When Google first started ranking sites, it did so based on an indexing process. While the search engine was revolutionary at the time, by today’s standards it allowed for a great deal of gaming the system. Website owners could increase their site rankings by owning multiple sites that linked between each other for no apparent reason. They could also stuff a site with keywords, making the content itself worthless but garnering a good site ranking and high page views. A website could benefit from an approach that sacrificed readability for these tactics—and sites that provided meaningful, well-written content suffered in comparison.
Over the years, Google worked to address these shortcomings. The linking among sites by a common owner was soon flagged, along with hidden text and hidden links that brought in page views under false pretenses. In late 2003 it also cracked down on keyword stuffing, and started to focus in on page relevance as a key factor. At this point, SEO became a more complicated game, and the importance of expertise with the algorithms rose dramatically. SEO providers came into prominence for companies that wanted to build an online marketing prominence, as a necessary market reaction to a reality companies no longer understand.
In 2007, Google introduced changes that started to allow searches to uncover more than just text and metadata, including identifying images and video files based on search terms. This created incentives to create different kinds of web content. Sites with embedded media files now perform much better on average than sites without such files, because Google can identify them and place additional value on those files.
Google has also come to value recency in web content, while simultaneously placing value on longer-existing domain names. This might seem like an inconsistency, but it in fact makes sense. A longer-running domain name suggests the site is stable, more so than perhaps a website that was put up a week ago. On the other hand, if that same stable site is producing new content, it boosts relevance scores because it looks to the search engine to be current. The search algorithm has become more complex, allowing seemingly conflicting signals to balance against each other and weigh in toward a holistic picture of the site.
In the last decade or so, Google has worked hard to do more to reward content that is unique, relevant, and well-written. Because it has been based in keywords and analytics, there continue to be ways to make the system work for you, and the best SEO companies work hard to stay on top of these tactics. Still, Google has come a long way since its beginnings in helping users find not just the content that site owners want them to find, but the content that they really want.
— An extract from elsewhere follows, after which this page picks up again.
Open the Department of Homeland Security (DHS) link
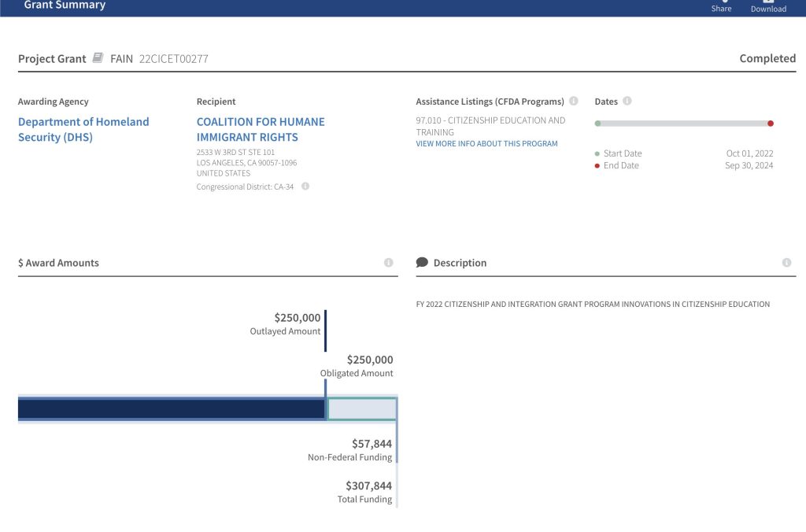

One of the latest steps Google has taken toward that end is RankBrain, introduced in 2015 and touted by some as a step closer to true artificial intelligence. Google relies on linguistic data and search results collected over time to quickly assimilate and apply contextual clues that help identify what a user might be trying to find. People working for Google still enter and analyze data, but RankBrain uses the input information and processes it faster than a person ever could. It is sophisticated enough to make contextual distinctions, such as using the placement of the word “mercury” to distinguish between instances referring to human space travel, temperatures, and liquid metal. It also breaks down longer, complicated search queries to identify the import despite individual phrases that used to lead search engines elsewhere.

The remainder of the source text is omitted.